* _Instructions to follow_
Rewrite the data below, replacing each "icon" with "button" and keeping everything else identical. Leave the pictures out.

....

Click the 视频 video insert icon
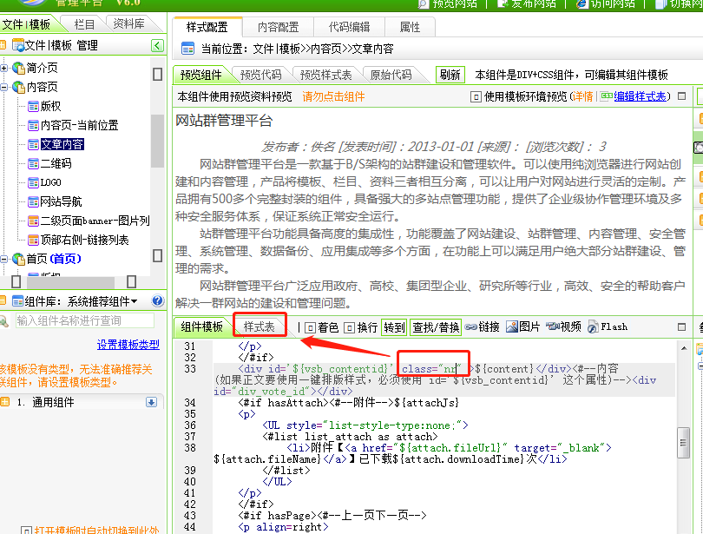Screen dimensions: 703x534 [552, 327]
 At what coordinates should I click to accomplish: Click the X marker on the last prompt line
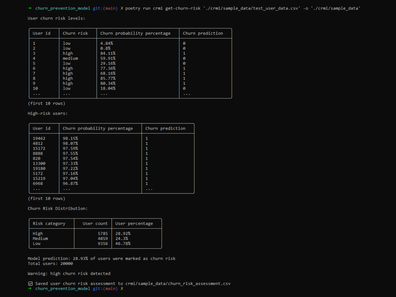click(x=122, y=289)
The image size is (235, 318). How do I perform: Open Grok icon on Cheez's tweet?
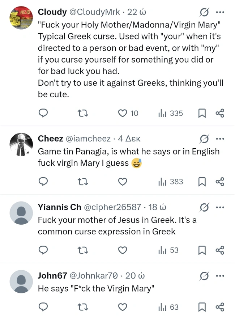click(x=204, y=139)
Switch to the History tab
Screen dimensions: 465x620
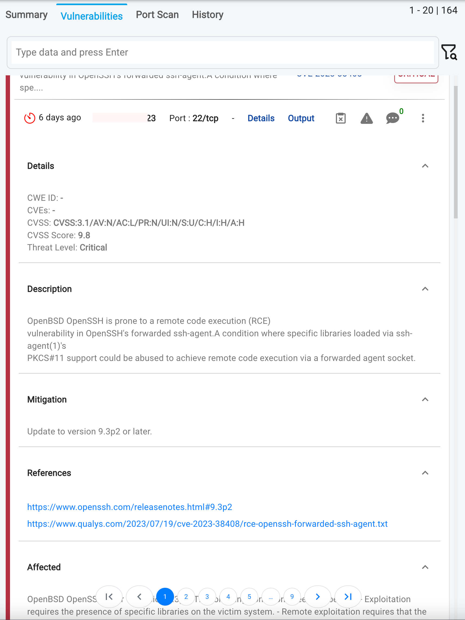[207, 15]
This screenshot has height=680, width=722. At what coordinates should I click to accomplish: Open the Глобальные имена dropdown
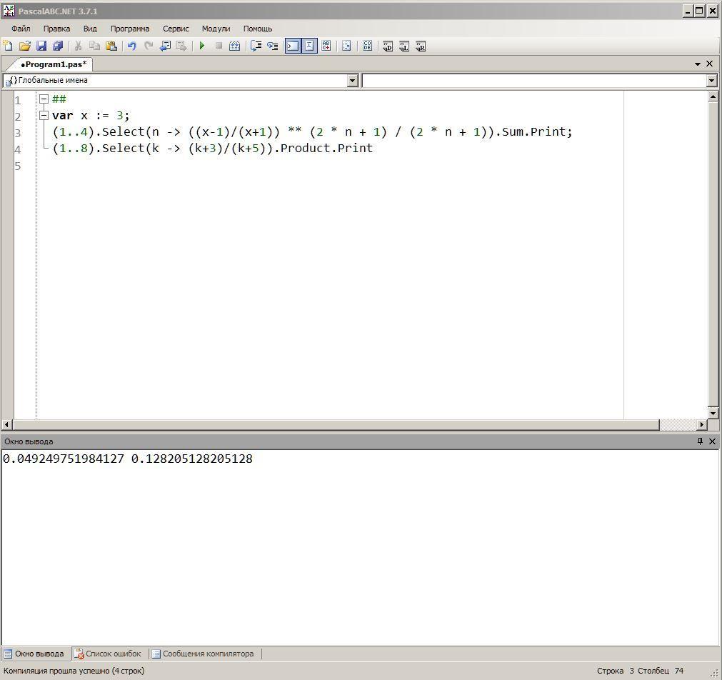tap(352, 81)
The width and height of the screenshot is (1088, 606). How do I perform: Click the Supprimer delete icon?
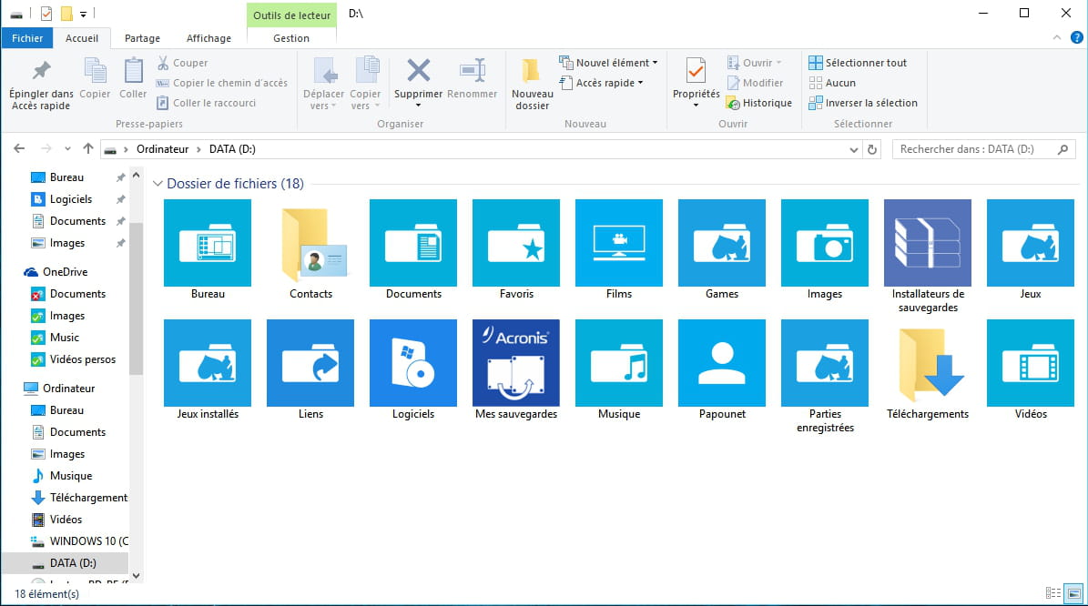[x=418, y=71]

....

* _Task response_
Click the 视频 video insert button
Screen dimensions: 703x534 [552, 327]
 At what coordinates should I click to accomplish: Click the X marker on the last prompt line
click(x=122, y=289)
The image size is (235, 318). How do I perform: Open Grok button on Cheez's tweet?
click(x=204, y=139)
Switch to the History tab
Screen dimensions: 465x620
[207, 15]
This screenshot has height=680, width=722. At what coordinates should I click to accomplish: Open the Глобальные имена dropdown
tap(352, 81)
The width and height of the screenshot is (1088, 606). How do I perform: Click the Supprimer delete button?
[x=418, y=71]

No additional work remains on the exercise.